The Soi Dog Foun­da­tion: acquir­ing reg­u­lar donors through Facebook

Exhibited by
Sarah Bond.
June 20, 2012
Medium of Communication
Target Audience
Type of Charity
Country of Origin
Date of first appearance
February, 2010

SOFII’s view

It sometimes seems that fundraisers all over the world are moving rapidly to raising money through the Internet and, in particular, through social networking sites. That it is the new face to face, which was the new telephone fundraising, which was the new… Is there proof that it is worth the effort? The Soi Dog Foundation's achievement seems to suggest yes but, like its predecessors, careful thought, planning, research and testing played a huge part.

Creator / originator

Leonard Coyne.

Summary / objectives

To substantially increase The Soi Dog Foundation's number of regular donors and to add to their supporter base.


The Soi Dog Foundation is based in Phuket, Thailand and aims to reduce unnecessary pain and suffering of street dogs and cats in Thailand.

In order to increase their level of predictable funding Soi Dog embarked upon a social media campaign to attract regular donors and additional supporters through a social media strategy primarily by creating a strong organisational presence on Facebook.

Special characteristics

The Soi Dog Foundation really thought about how best to engage Facebook users with their cause. Their focus was on making the content of their pages rich and plentiful: more interesting, involving and inspirational for the users; and being sure that applications were donor/beneficiary centric instead of a generic 'donate today' button. They keep applications relevant and current so users know the impact they are having on the work of the charity and, importantly, ensure that the core objectives of the charity are always kept visible.

Influence / impact

Part of the Soi Dog Foundation's success lies in using Facebook for targeted advertising and they made the choice to target only women. By pinning down the charity's ideal donor profile and marketing directly to people who fitted that profile, then testing the response by age, gender, relationship status, location, education, workplace and any other relevant categories they were able to hone the success of the response. They were clear in their aim to target recurring gifts to ensure that all the work done in recruiting these donors was not lost after a single gift. More than that, they took care to work out how much a meaningful monthly gift would be to secure the charity's activities and packaged it in a way that best appealed to their target audience. The results from these efforts speak for themselves.
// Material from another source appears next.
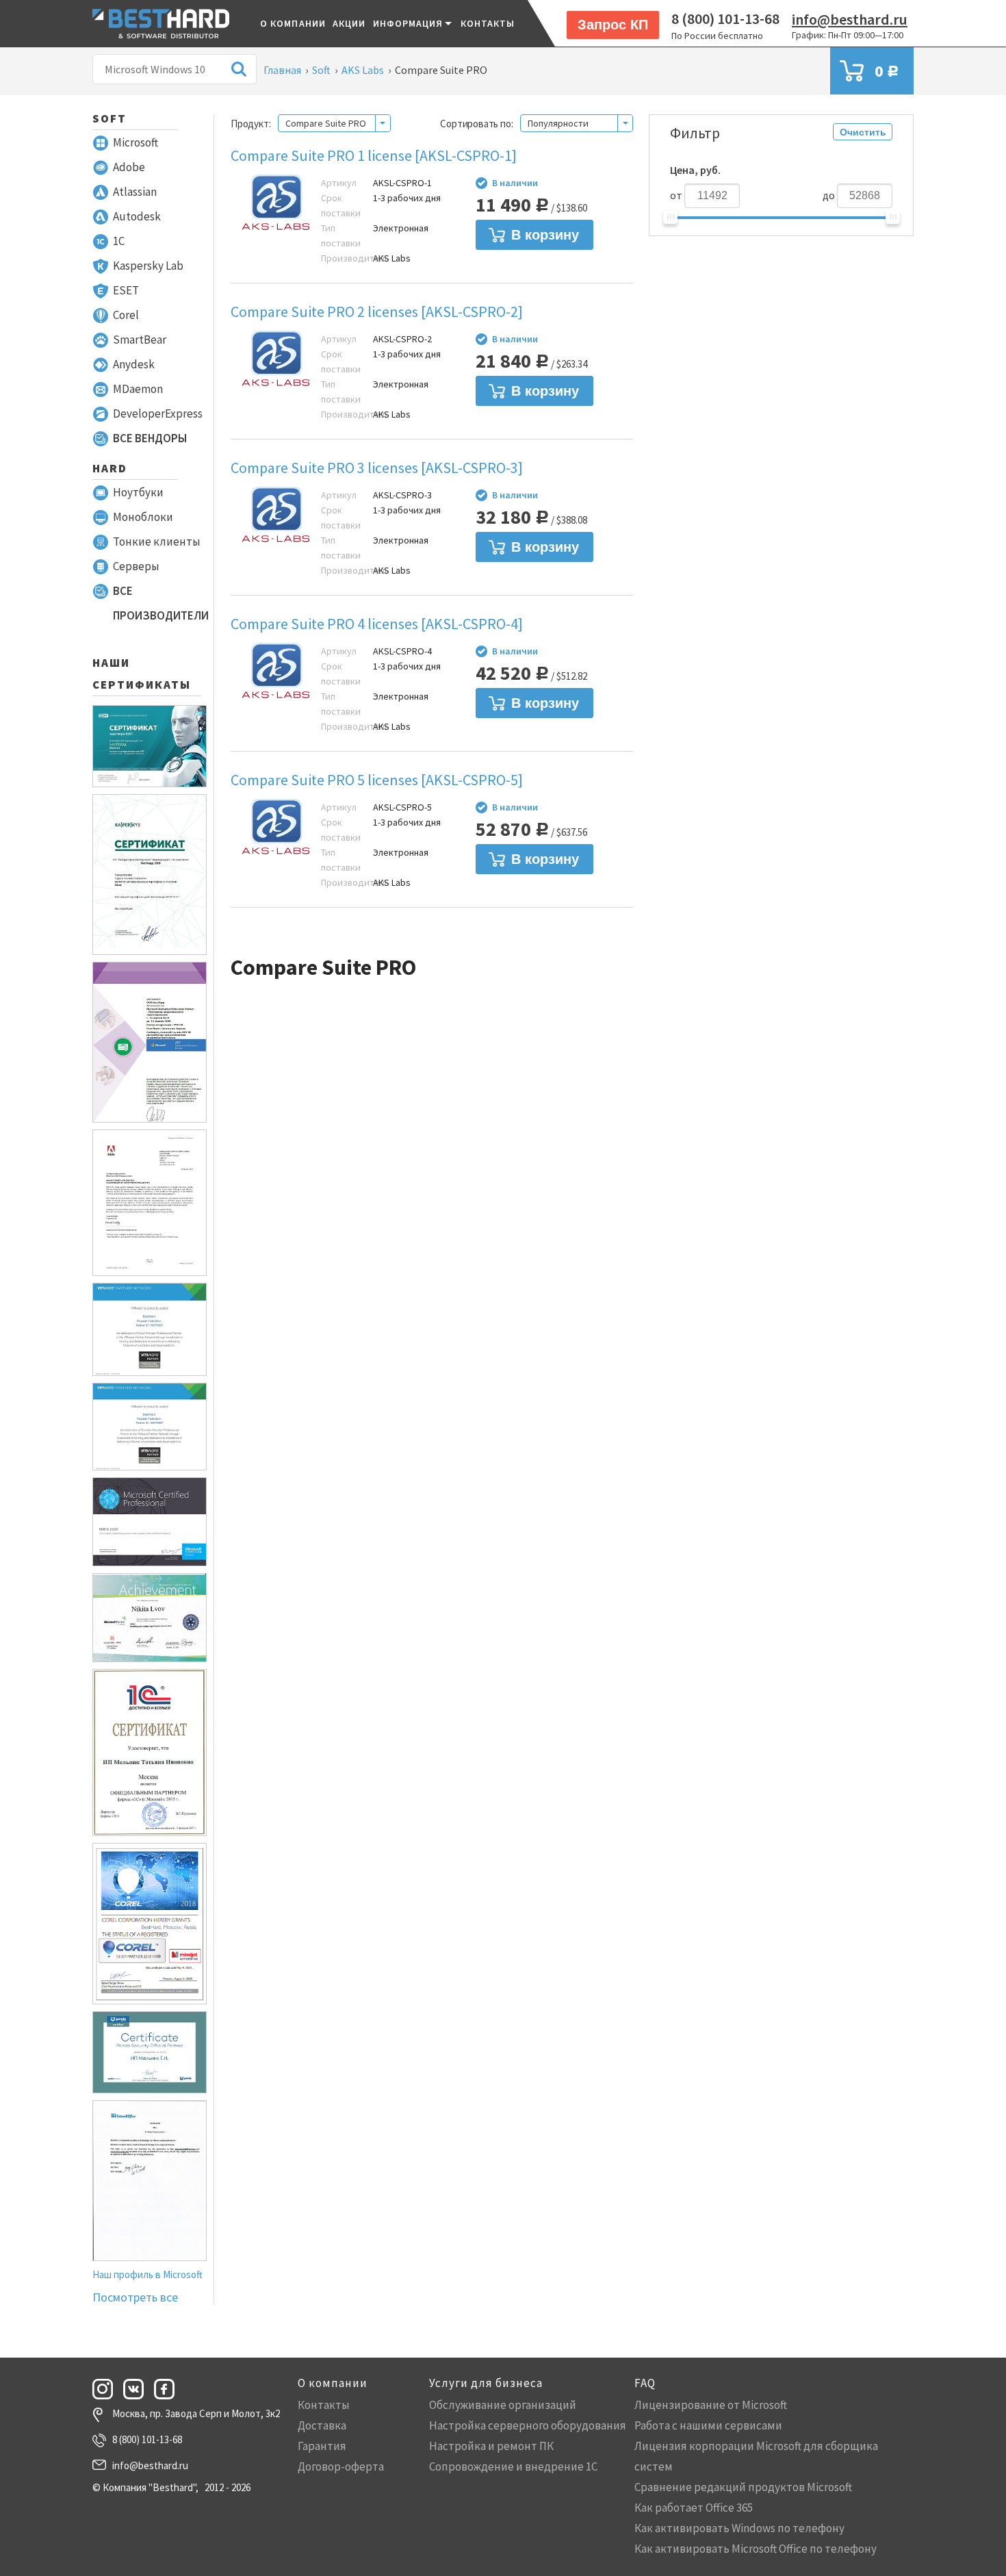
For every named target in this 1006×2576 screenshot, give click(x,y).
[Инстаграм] (106, 2389)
Over the initial nine-month period from February 2010 to November 2010 the Soi Dog Foundation saw a 350 per cent increase in recurring donors.

Additional benefits of the campaign included increased engagement with relevant audiences, regional and online volunteers, significantly increased one-off donations, supporter-driven appeals and five legacy gifts.


This exhibit shows that social media can be utilised to secure regular donations and generate enough income to be regarded as a sustainable source of funding. Even better, the interactive nature of social media means that donor cultivation occurs organically through all users.